- _Task goal_
Convert the records into a JSON list of strings with one string per line and blank lines omitted. Begin at the line that has "The width and height of the screenshot is (976, 760)." and continue through the end of the records.

[START OF Extracted data]

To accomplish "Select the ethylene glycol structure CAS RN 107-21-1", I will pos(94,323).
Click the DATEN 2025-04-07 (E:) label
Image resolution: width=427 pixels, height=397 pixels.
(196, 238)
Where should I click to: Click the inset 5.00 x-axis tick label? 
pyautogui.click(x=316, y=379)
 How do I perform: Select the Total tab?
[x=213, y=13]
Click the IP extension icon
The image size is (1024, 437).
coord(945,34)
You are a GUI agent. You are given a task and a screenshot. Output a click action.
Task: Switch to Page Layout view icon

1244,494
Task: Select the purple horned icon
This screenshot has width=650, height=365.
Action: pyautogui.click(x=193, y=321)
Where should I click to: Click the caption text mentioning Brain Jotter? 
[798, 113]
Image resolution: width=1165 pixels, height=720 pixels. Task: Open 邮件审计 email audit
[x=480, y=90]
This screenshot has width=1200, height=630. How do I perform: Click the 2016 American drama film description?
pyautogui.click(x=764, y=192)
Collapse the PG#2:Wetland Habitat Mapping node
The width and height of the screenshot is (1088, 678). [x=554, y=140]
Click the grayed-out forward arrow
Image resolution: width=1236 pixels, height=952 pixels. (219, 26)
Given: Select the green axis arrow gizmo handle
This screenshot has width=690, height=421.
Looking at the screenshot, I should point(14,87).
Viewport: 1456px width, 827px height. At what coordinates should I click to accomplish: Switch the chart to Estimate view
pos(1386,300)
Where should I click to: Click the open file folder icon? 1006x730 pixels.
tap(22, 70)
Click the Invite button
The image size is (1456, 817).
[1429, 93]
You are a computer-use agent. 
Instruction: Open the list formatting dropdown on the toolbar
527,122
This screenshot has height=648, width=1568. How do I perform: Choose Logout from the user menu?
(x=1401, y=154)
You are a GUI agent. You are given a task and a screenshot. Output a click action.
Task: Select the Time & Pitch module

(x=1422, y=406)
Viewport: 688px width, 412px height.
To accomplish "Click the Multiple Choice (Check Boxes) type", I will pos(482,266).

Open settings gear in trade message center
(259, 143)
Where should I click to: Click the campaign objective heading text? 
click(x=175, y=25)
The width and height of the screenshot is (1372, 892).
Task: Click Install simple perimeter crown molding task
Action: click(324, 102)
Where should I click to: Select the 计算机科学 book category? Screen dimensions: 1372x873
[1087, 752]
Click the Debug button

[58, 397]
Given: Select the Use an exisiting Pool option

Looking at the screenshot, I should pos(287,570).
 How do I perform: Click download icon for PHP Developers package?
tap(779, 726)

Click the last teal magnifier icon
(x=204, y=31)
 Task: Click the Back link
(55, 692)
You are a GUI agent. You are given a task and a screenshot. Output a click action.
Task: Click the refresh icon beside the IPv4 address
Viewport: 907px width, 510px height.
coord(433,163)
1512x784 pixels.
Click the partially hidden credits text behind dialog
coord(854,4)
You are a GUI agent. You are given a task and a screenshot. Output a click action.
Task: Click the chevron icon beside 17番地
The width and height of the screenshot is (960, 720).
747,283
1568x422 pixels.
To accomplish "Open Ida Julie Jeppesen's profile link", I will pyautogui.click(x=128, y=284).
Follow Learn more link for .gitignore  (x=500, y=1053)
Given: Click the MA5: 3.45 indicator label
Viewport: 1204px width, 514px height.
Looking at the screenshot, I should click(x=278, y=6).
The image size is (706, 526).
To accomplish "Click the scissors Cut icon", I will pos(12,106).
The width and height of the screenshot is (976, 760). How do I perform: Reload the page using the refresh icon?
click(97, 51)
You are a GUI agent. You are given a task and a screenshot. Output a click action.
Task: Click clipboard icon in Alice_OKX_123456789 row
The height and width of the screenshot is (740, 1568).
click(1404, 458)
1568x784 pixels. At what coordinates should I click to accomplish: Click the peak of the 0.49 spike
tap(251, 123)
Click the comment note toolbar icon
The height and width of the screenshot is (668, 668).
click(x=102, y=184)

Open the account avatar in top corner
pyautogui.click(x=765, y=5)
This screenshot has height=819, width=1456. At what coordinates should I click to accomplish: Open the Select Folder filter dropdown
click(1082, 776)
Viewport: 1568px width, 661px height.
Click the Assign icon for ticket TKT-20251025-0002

[END OF Extracted data]

- _Final answer_
[
  "The width and height of the screenshot is (976, 760). How do I perform: Reload the page using the refresh icon?",
  "click(97, 51)",
  "You are a GUI agent. You are given a task and a screenshot. Output a click action.",
  "Task: Click clipboard icon in Alice_OKX_123456789 row",
  "The height and width of the screenshot is (740, 1568).",
  "click(1404, 458)",
  "1568x784 pixels. At what coordinates should I click to accomplish: Click the peak of the 0.49 spike",
  "tap(251, 123)",
  "Click the comment note toolbar icon",
  "The height and width of the screenshot is (668, 668).",
  "click(x=102, y=184)",
  "Open the account avatar in top corner",
  "pyautogui.click(x=765, y=5)",
  "This screenshot has height=819, width=1456. At what coordinates should I click to accomplish: Open the Select Folder filter dropdown",
  "click(1082, 776)",
  "Viewport: 1568px width, 661px height.",
  "Click the Assign icon for ticket TKT-20251025-0002"
]